You can check out the calculated molecular orbitals of water on Professor Zipse’s (LMU Munich) page. The surrounding ‘text’ in German need not interest you, just click on mo-number
to access an image of the corresponding MO.
The lowest orbital with the lowest energy is, of course, oxygen’s core $\mathrm{1s}$-orbital.

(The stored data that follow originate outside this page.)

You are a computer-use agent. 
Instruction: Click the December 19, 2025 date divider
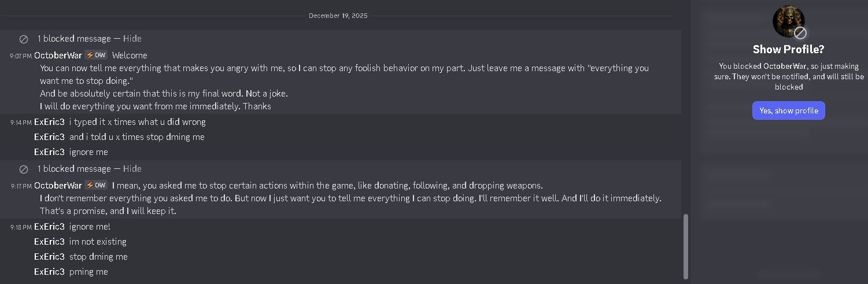338,16
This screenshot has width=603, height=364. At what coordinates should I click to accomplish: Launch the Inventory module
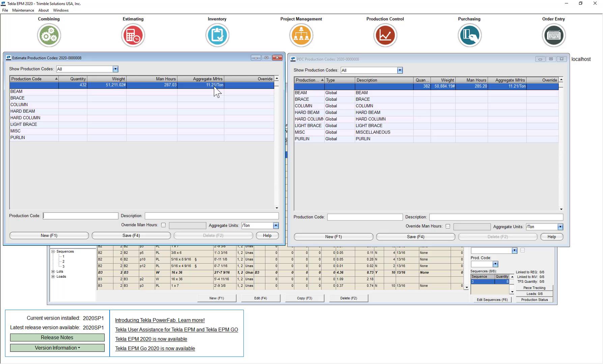point(217,35)
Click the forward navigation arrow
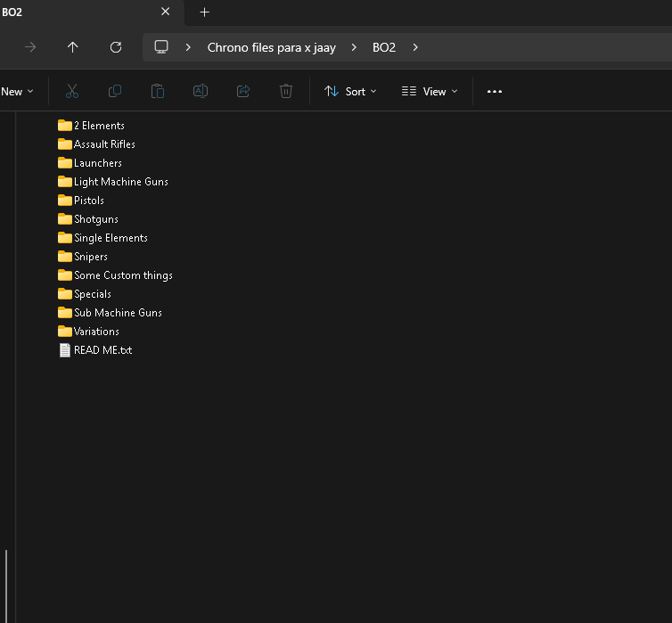The width and height of the screenshot is (672, 623). 30,47
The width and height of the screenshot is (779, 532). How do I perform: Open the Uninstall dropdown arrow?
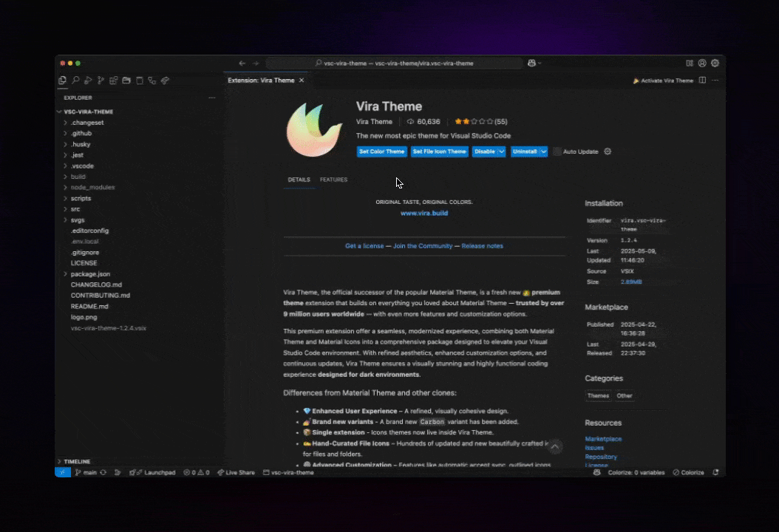pos(544,151)
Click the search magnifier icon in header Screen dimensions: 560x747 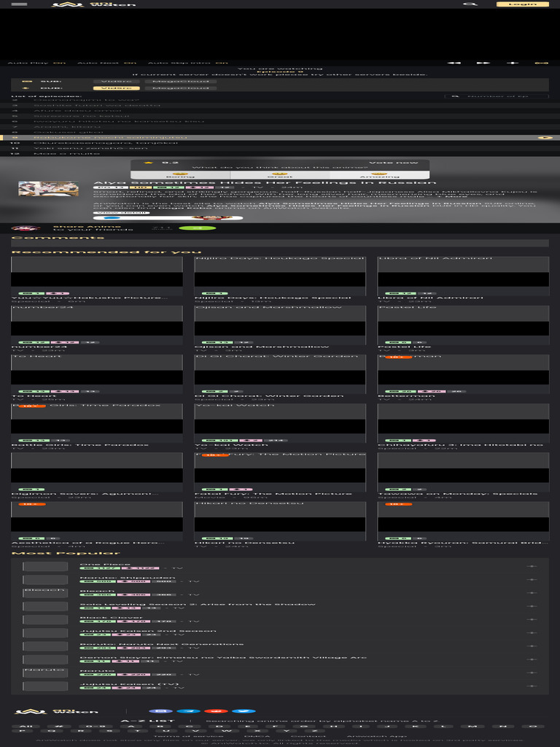click(x=470, y=4)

Next up we have an all-bonding orbital deriving from oxygen’s $\mathrm{2s}$, an all-bonding deriving from oxygen’s $\mathrm{2p}_x$ and a predominantly bonding one deriving from oxygen’s $\mathrm{2p}_z$. You could combine these three to give an almost $\mathrm{sp^2}$ type environment around oxygen with two $\mathrm{sp^2}$ orbitals involved in bonding to hydrogens and the third being an oxygen lone pair. (However note that $\mathrm{sp^2}$ is typically associated with $120^\circ$ while water has a bond angle of $105^\circ$.)
The final orbital is $\mathrm{2p}_y$ according to the way I defined the coordinates (diagram below). This is essentially π type with respect to the $\ce{O-H}$ bonds, so it is nonbonding (hydrogen cannot bond in a π manner). This represents the second lone pair of oxygen.
The two ‘lone pairs’ (remember that by an MO description all orbitals are delocalised across the entire molecule) are notably different from each other, that includes their energies. So calling them equivalent in an $\mathrm{sp^3}$ manner is wrong. $\mathrm{sp^2}$ is a description that would fit the calculated energies, but not so well with the geometry.